Meryl Streep denies Thatcher biopic 'disrespectful'
US actress Meryl Streep denied Friday her depiction of a dementia-stricken Margaret Thatcher was disrespectful to the former leader, after the British premier suggested "The Iron Lady" should have been made after her death.
Prime Minister David Cameron, in his first comment on the film as it opened in Britain, said he was impressed by Streep's portrayal of Britain's first woman prime minister, who like him was leader of the centre-right Conservative party.
But he questioned on BBC radio whether it was right to produce the film while Thatcher is still alive -- saying he wished it had been made "another day".
The biopic depicts Thatcher as a frail, often confused old lady -- she is now 86 and is rarely seen in public -- looking back at her career in flashback form, with the ghost of her late husband Denis looking on.
In Paris with director Phyllida Lloyd to promote the film, Streep defended the decision to show Thatcher in her present frail condition.
"We portray her with dementia, she suffers from one of the 41 types of dementia," the actress, who is tipped to win the third Oscar of her career for her performance, told a press conference.
"There's nothing in our imaginary depiction of dementia that is disrespectful of the condition, or of her."
"I must say to the prime minister," Streep added, "if he (Cameron) is worried about her seeing the film, what about his saying on the radio that people should wait until she is dead!
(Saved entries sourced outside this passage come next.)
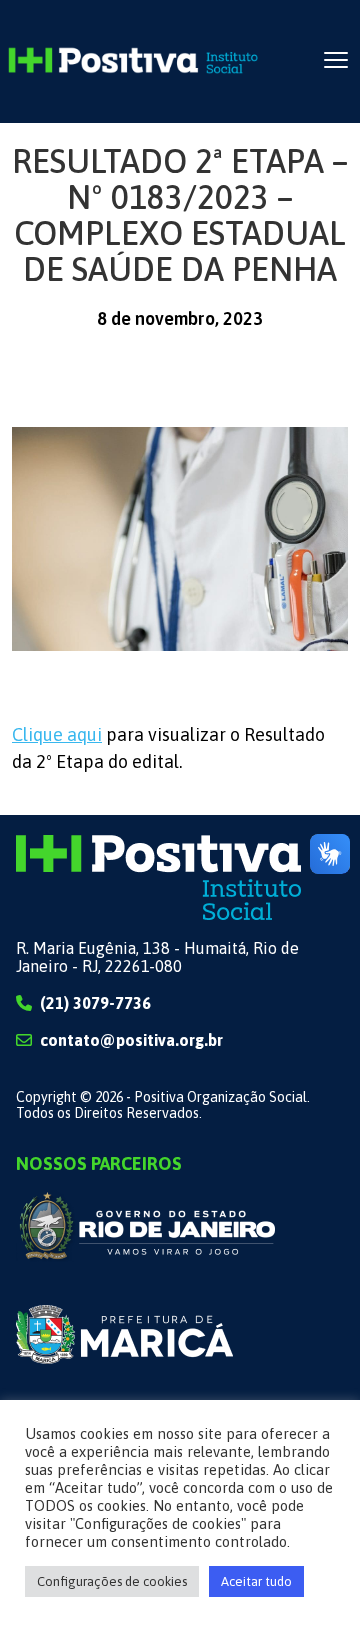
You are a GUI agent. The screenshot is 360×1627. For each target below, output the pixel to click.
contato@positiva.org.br (131, 1040)
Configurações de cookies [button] (112, 1581)
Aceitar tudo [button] (256, 1581)
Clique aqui (57, 734)
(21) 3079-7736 (95, 1003)
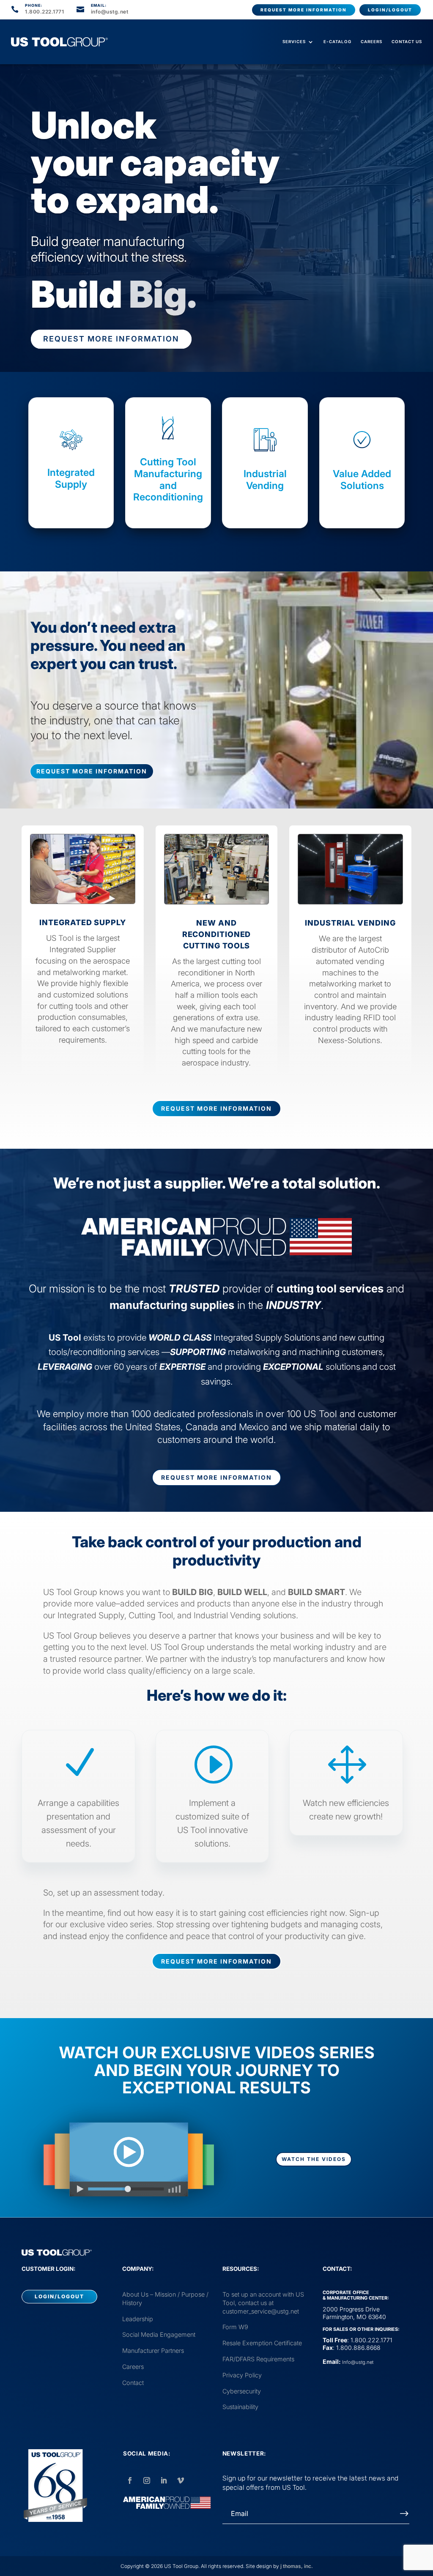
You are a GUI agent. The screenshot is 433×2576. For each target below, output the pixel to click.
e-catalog (337, 41)
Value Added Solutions (362, 480)
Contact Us (407, 41)
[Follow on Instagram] (146, 2480)
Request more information (303, 9)
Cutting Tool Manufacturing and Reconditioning (168, 479)
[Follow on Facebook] (130, 2480)
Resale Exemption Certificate (262, 2343)
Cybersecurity (241, 2391)
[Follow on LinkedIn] (163, 2480)
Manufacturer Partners (153, 2350)
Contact (133, 2382)
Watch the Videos (314, 2159)
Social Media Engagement (158, 2334)
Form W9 (235, 2326)
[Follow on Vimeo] (180, 2480)
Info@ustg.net (357, 2362)
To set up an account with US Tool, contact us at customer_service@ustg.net (263, 2303)
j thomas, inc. (296, 2566)
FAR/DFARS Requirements (258, 2359)
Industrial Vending (265, 480)
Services (294, 41)
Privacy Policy (242, 2375)
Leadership (137, 2318)
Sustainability (240, 2406)
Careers (371, 41)
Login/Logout (390, 9)
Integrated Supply (71, 478)
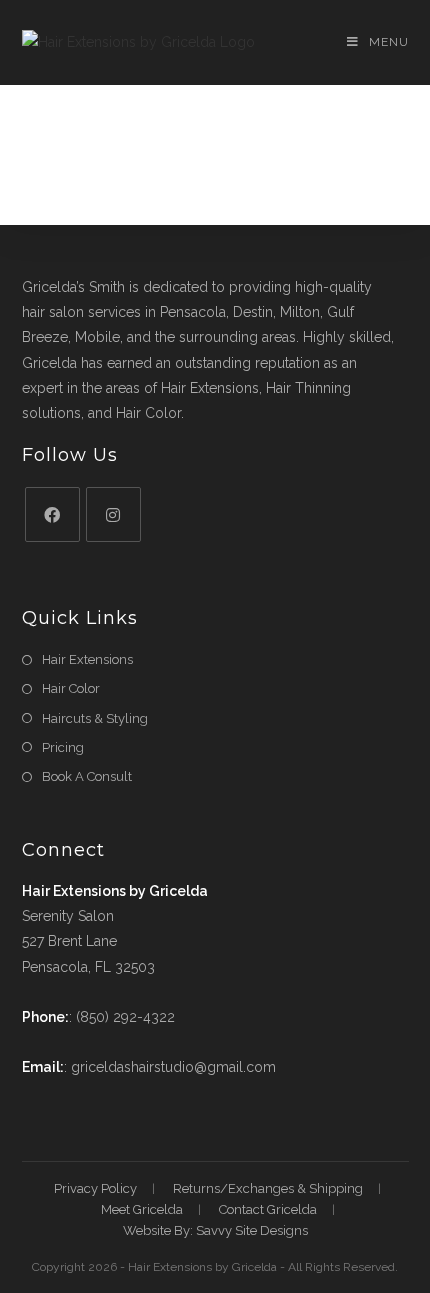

How must that make her feel?"
Streep suggested Cameron's criticism of the film was due to "a special stigma attached to dementia that makes us feel as if it was distasteful, and should be hidden away."
"I defend it because it's life and it's the truth, and there is something very poignant about it in the context of the story we are trying to tell," added the actress.
Director Lloyd for her part defended the decision to make the film now, saying "30 years after she became prime minister is not too soon to put her big life on the screen."
Critics in Britain have praised Streep's acting, but have generally given the film a cooler reception, complaining that it skims over the tumultuous politics of the time and focuses too much on Thatcher's personality.